Monday, March 12, 2007

Global Warming is a Sham

Research said to prove that greenhouse gases cause climate change has been condemned as a sham by scientists, reports The Mail.

The IPCC report released in February said humans are very likely to be to blame for global warming and there is "virtually no doubt" it is linked to man's use of fossil fuels. But other climate experts say there is little scientific evidence to support the theory. In fact global warming could be caused by increased solar activity such as a massive eruption.

Their argument was outlined on the UK's Channel 4 in a programme called The Great Global Warming Swindle raising major questions about some of the evidence used for global warming.

Professor Ian Clark, an expert in palaeoclimatology from the University of Ottawa, claims that warmer periods of the Earth's history came around 800 years before rises in carbon dioxide levels.
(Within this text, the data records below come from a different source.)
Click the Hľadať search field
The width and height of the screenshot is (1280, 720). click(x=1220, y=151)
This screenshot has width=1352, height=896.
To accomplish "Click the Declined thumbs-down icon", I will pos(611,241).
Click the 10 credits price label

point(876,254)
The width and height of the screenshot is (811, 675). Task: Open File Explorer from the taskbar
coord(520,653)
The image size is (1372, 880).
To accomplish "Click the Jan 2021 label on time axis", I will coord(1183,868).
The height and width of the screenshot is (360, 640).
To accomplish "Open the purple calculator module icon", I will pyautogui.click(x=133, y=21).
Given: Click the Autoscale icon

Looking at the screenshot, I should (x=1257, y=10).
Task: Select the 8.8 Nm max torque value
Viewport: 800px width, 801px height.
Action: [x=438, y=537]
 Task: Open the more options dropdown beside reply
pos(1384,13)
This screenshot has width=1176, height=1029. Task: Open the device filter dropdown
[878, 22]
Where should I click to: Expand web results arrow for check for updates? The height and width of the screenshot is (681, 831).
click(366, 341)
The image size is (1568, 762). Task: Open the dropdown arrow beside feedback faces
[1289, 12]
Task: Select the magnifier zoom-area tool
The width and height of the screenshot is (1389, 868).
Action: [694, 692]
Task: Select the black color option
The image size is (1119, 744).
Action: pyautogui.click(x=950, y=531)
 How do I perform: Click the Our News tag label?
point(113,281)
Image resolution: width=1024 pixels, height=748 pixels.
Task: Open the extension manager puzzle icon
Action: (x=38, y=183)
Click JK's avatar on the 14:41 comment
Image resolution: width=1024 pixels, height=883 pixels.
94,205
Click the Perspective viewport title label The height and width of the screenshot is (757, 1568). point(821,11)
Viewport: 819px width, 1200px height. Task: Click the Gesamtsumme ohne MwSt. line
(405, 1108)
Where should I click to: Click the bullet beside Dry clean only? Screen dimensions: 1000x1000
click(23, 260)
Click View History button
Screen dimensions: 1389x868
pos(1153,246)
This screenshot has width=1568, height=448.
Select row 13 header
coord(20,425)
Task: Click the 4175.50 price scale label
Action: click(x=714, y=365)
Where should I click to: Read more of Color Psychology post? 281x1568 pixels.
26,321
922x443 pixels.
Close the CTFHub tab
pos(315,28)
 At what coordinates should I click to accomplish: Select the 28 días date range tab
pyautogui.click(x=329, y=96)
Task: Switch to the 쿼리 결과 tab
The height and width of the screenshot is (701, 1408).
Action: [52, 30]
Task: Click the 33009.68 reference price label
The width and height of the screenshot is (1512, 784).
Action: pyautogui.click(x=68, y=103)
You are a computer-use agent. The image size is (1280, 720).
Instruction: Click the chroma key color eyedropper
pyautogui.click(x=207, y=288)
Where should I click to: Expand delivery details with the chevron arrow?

The programme also highlights how, after the Second World War, there was a huge surge in carbon dioxide emissions, yet global temperatures fell for four decades after 1940.

The IPCC report was promoted as being backed by more than 2,000 of the world's leading scientists. But Professor Paul Reiter, of the Pasteur Institute in Paris, said it was a "sham" given that this list included the names of scientists who disagreed with its findings.

Professor Reiter, an expert in malaria, said his name was removed from an assessment only when he threatened legal action against the panel.

Gary Calder, a former editor of New Scientist, claims clouds and solar activity are the real reason behind climate change and said that,

"The government's chief scientific adviser Sir David King is supposed to be the representative of all that is good in British science, so it is disturbing he and the government are ignoring a raft of evidence against the greenhouse effect being the main driver against climate change,"

Philip Stott, emeritus professor of biogeography at the School of Oriental and African Studies in London,

"The system is too complex to say exactly what the effect of cutting back on CO2 production would be or indeed of continuing to produce CO2. "It is ridiculous to see politicians arguing over whether they will allow the global temperature to rise by 2c or 3c."

The documentary is likely to spark fierce criticism from the scientific establishment. A spokesman for the Royal Society said yesterday:

"We are not saying carbon dioxide emissions are the only factor in climate change and it is very important that debate keeps going. But, based on the situation at the moment, we have to do something about CO2 emissions."

'Based on the situation at the moment'? Hardly scientific language, is it? If the evidence really is so compelling, why the evasive and airy-fairy arguments, seemingly based more on emotion and guilt than science?

I am willing to accept there is a case for Co2 emissions being controlled (the insurance theory)but
a) why do the climate changers feel the need to resort to threats and intimidation to put forward their case and
b) why is the evidence put forward so inconclusive?

It reminds me of entering into an argument with a deeply religious man.

Update; from Iain Dale

Among those who attempted to prevent the film being shown at all was the Liberal Democrat spokesman on the environment, Chris Huhne, who, without having seen the programme, wrote to Channel 4 executives advising them in the gravest terms to reconsider their decision to broadcast it.

Chris - if you're so sure of your position, why are you so frightened of debate? Isn't this how the Catholic Church behaved in the Middle Ages?